Severe damage in the area with at least 60 houses destroyed, including a few houses swept from their foundations, and several hundred others were damaged by the tornado. Lake High School was destroyed a mere 12 hours before the graduation of the class of 2010. Lake Township's municipal building was also destroyed, along with the local police station. Cars and buses were picked up and thrown, and trees were debarked. Large airplane hangars were completely destroyed, and a train was derailed. The tornado, which was on the ground for 14 minutes along an 8.8-mile-long and 400-yard-wide path, killed seven people and injured at least 28 others. Damages were estimated at $102.4 million.

==Aftermath==
Illinois Governor Pat Quinn declared LaSalle, Livingston, Peoria and Putnam counties disaster areas. Allegations of racial discrimination in the mainly African American communities of Pembroke Township and Hopkins Park occurred after they were not included in the state disaster area. Quinn said that Kankakee County had not made a request on the behalf of Pembroke.
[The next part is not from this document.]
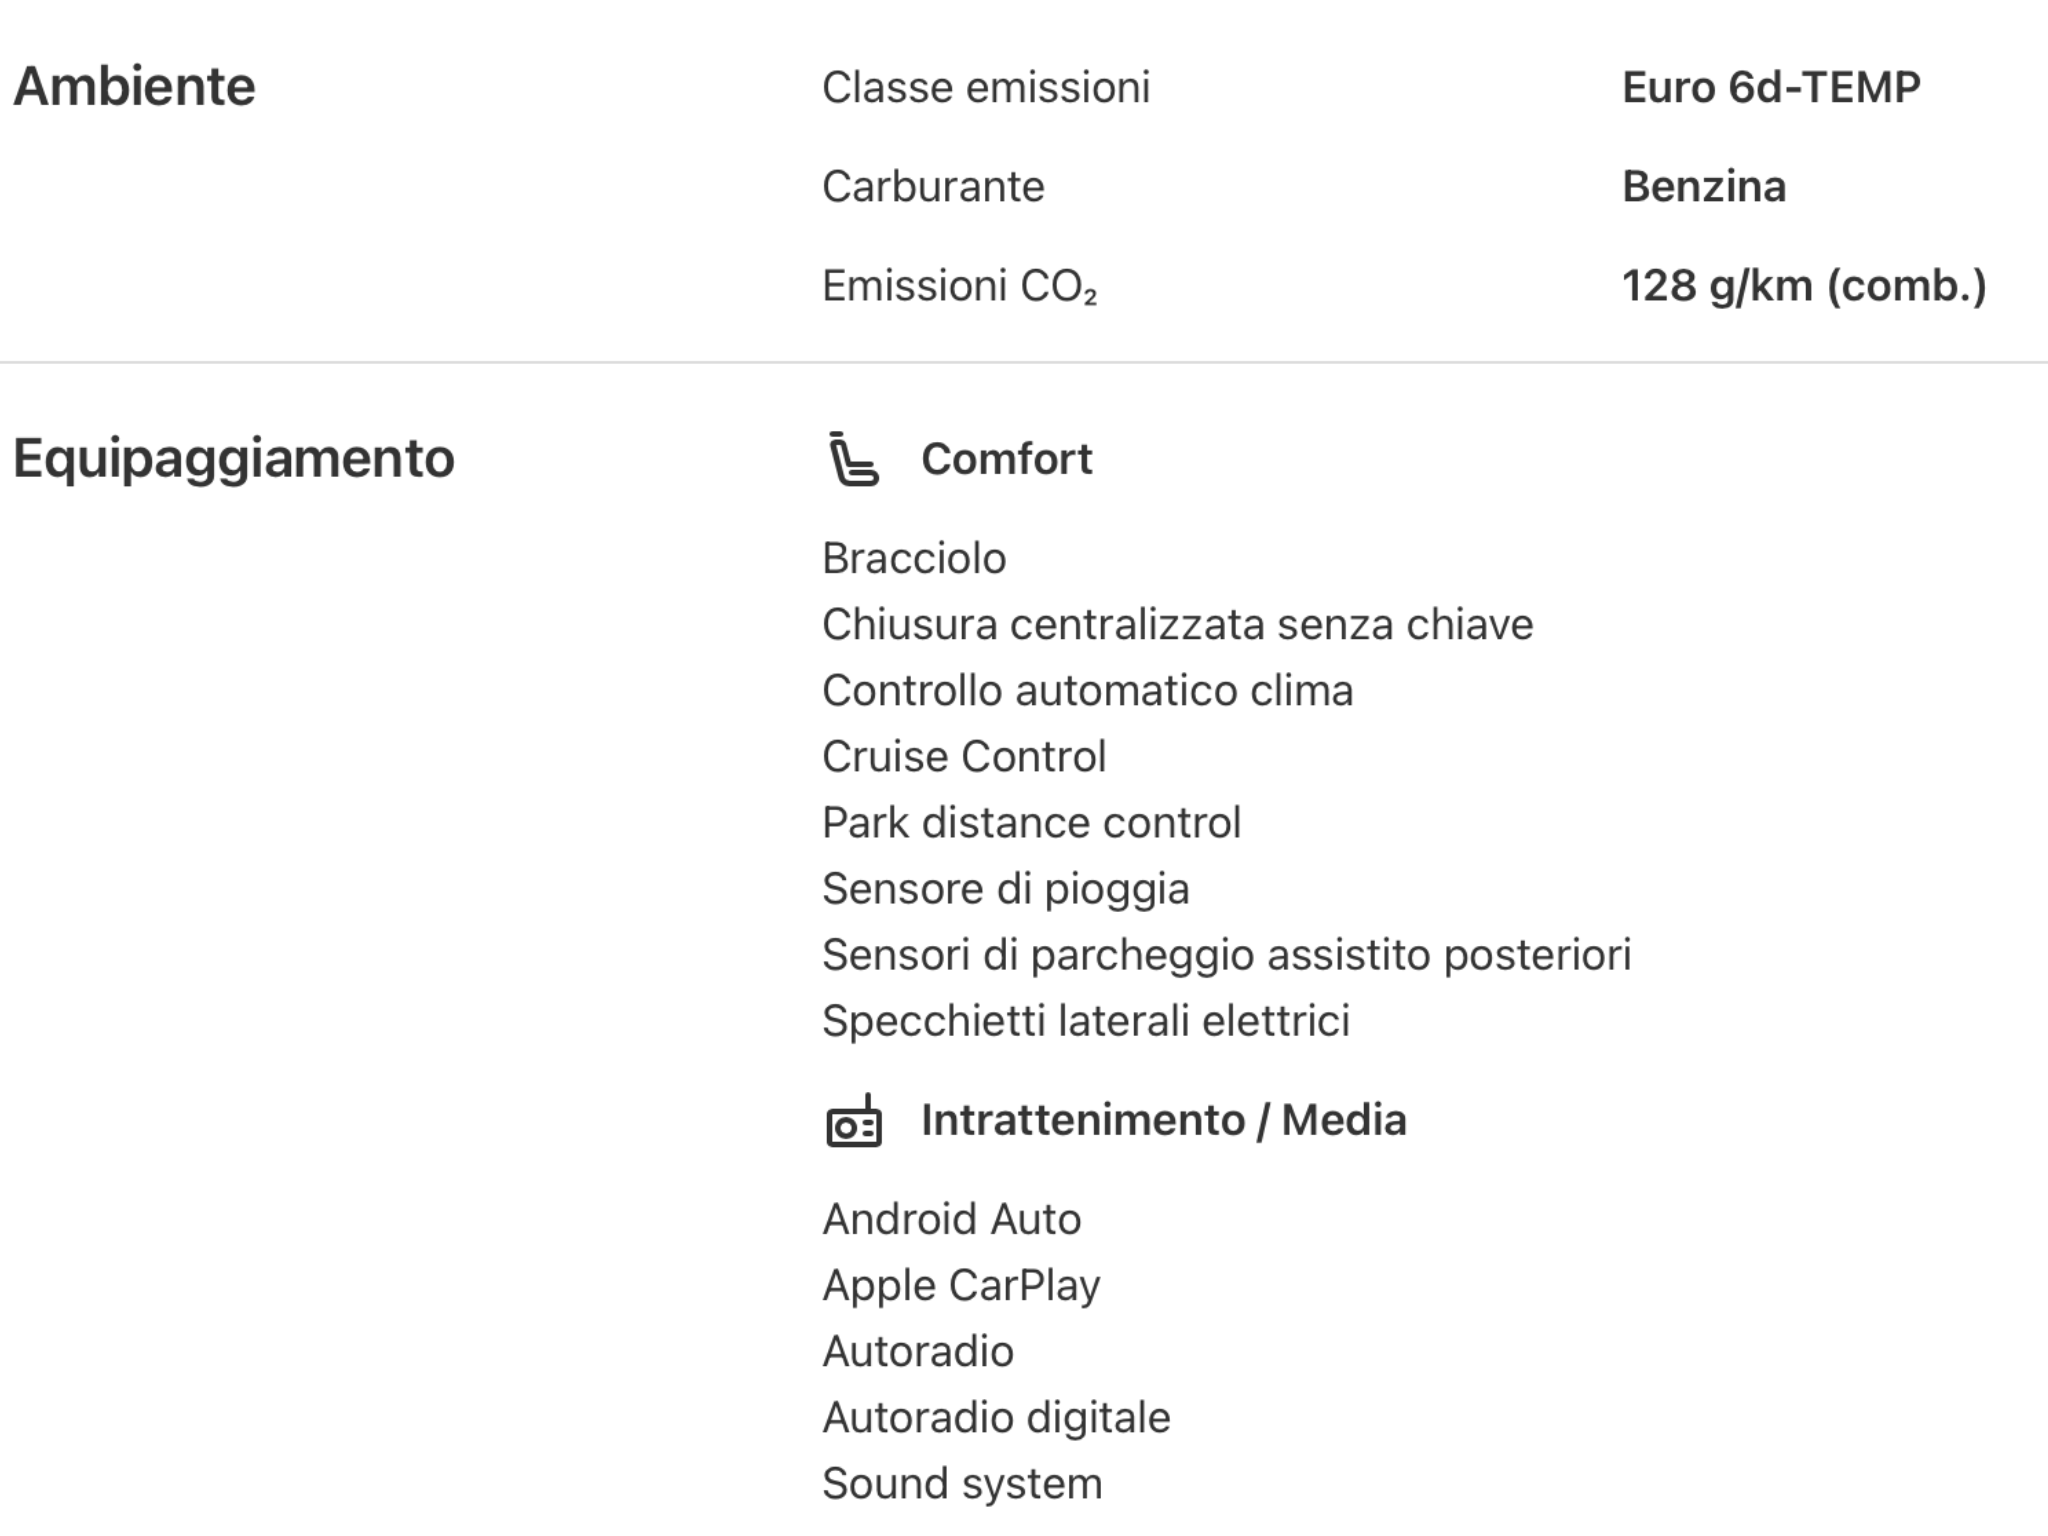Click the seat icon beside Comfort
Many residents of Pembroke received no warning before the tornadoes moved through the area. The community had received a state grant to purchase a tornado siren, but the money had never been allocated, leaving the town of 2,784 residents without any warning system. After it was revealed the area had no working siren, state lawmakers Lisa Dugan and Toi Hutchinson promised every home in the area would be supplied with a weather radio, and funding would be raised for a tornado siren. The Federal Emergency Management Agency (FEMA) rejected federal disaster aid for victims in Elmwood, Illinois.